One of the main themes of my book is death and sacrifice. There's a lot of necromancy, ghosts, etc. The main character has already been brought back to life once before without her consent, which was at the start of the story. I was thinking of concluding the story with her dying in a final act of self sacrifice to kind of bookend the whole narrative and tie into the themes of self sacrifice and death. Problem is I love her too much, I'm too attached to her and I'm too invested in her romantic subplot. Do I bite the bullet and just do it?
-
3We can't really make that decision for you, but you might want to check out How to detach yourself from a character you're going to kill– LlewellynCommented May 12, 2020 at 21:23
-
You can resurrect her again, right?– AlexanderCommented May 12, 2020 at 22:51
-
1One thing to keep in mind is that you're reaching the end of the book. Unless you're planning to write a sequel, you'll have to leave your character behind anyway. I don't know if that helps. :)– LlewellynCommented May 13, 2020 at 7:06
-
@Llewellyn And even if you are writing a sequel, it doesn't have to have the same protagonist. Just look at the Chronicles of Narnia, or The Hobbit & The Lord of the Rings. A sequel could follow the Love Interest instead, and use "the 5 Stages of Grief" as a main theme...– ChronocidalCommented May 13, 2020 at 10:41
1 Answer
Possibly, it depends on your overall themes of the story. There's a general trend in fiction for undead characters to be killed off by the end of a particular novel or series, but that's less because of the nature of the characters and more because it's hard to come up with a satisfying happy ending for them and the state of undeath is kind of...awkward. So the characters either get turned back to human or killed off under the assumption that the afterlife is a "better place" (it is frequently never shown to be that way. It's more of a way to awkwardly shuffle the undead character off-stage to avoid discussing the thorny moral implications of someone coming back from the dead.

Task requirements -
• a. Answer each question about the discussion of killing off a main character, using only what the text states.
(i) What happened to the main character at the start of the story?
(ii) Which works does Chronocidal give as examples of a sequel that doesn't keep the same protagonist?
(iii) According to the answer, why are undead characters often killed off by the end of a novel or series?
• b. Write the next few sentences of the discussion about killing off a main character, picking up after its final sentence.

Data segment -
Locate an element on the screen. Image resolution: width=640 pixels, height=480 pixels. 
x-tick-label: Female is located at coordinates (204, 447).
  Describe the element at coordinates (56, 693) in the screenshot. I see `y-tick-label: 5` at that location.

Answers by item number -
• a.
(i) She was brought back to life without her consent.
(ii) The Chronicles of Narnia, and The Hobbit & The Lord of the Rings.
(iii) It's hard to come up with a satisfying happy ending for them, and the state of undeath is awkward.

• b.
If self-sacrifice is a major theme of your plot, you have a good reason for killing her off. This doesn't mean you have to, only that it is an acceptable outcome looking at the narrative from a solely thematic perspective. This is also only from the details you have given, associated details may make it more problematic.
It also depends on the setting. One major issue with any kind of resurrection in media is it erodes verisimillitude (because we can't resurrect the dead in real life) and raises the question of "if you can bring back one person, why morally shouldn't we bring back all of them". But if necromancy is already a part of the setting that is going to affect the tone of the story. That said, using a resurrection as an inciting incident is a good "one-time use get out of jail free card" because your readers expect something weird to trigger your plot. The Courier's miraculous near-miss with death at the beginning of Fallout: New Vegas is a good example of this. Resurrection in this case is handled like a miraculous second chance that isn't going to get repeated. If they get fully resurrected as the inciting incident there are no expectations for the hero to die (though having a heroic sacrifice at the end of the story won't be unexpected by the audience in general).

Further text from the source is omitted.